• _WHAT THIS TASK INVOLVES_
Please scale the listing between the lines holding "Click the green 地方を元気に hero banner" and "I will 247,346.", inclusive: repeat those lines, requests included, multiplying every coordinate in the answers by 1.6 and rounding to whole numbers, halves up. Keep all other numbers as they are and return only these lines.

• _RECORDS SUPPLIED_

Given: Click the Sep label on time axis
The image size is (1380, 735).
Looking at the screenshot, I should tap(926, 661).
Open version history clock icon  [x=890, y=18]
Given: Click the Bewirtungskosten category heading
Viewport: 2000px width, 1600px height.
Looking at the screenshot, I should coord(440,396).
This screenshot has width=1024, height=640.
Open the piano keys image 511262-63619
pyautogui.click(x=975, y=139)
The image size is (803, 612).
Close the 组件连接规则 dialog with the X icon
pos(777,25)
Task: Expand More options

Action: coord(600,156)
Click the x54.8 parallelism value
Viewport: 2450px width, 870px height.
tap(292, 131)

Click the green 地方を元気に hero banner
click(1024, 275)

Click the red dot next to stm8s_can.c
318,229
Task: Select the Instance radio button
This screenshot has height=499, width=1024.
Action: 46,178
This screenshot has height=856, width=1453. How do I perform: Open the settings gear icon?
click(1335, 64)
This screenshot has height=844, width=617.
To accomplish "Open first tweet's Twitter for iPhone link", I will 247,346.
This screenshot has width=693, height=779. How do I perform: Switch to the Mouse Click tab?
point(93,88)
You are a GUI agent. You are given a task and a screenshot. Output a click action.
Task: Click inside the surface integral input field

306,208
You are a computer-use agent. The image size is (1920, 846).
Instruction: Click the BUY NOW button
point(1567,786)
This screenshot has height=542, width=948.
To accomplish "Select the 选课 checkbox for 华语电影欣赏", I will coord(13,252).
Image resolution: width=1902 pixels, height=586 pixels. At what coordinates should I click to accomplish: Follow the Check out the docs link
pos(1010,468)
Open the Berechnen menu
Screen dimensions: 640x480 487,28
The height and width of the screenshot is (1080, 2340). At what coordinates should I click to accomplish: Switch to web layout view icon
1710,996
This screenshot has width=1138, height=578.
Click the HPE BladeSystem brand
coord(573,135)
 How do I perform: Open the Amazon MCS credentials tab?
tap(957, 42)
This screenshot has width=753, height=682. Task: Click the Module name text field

• _ANSWER FOR THIS EXERCISE_
Click the green 地方を元気に hero banner
click(1638, 440)

Click the red dot next to stm8s_can.c
509,366
Task: Select the Instance radio button
This screenshot has height=499, width=1024.
Action: 74,285
This screenshot has height=856, width=1453. How do I perform: Open the settings gear icon?
click(2136, 102)
This screenshot has height=844, width=617.
To accomplish "Open first tweet's Twitter for iPhone link", I will 395,554.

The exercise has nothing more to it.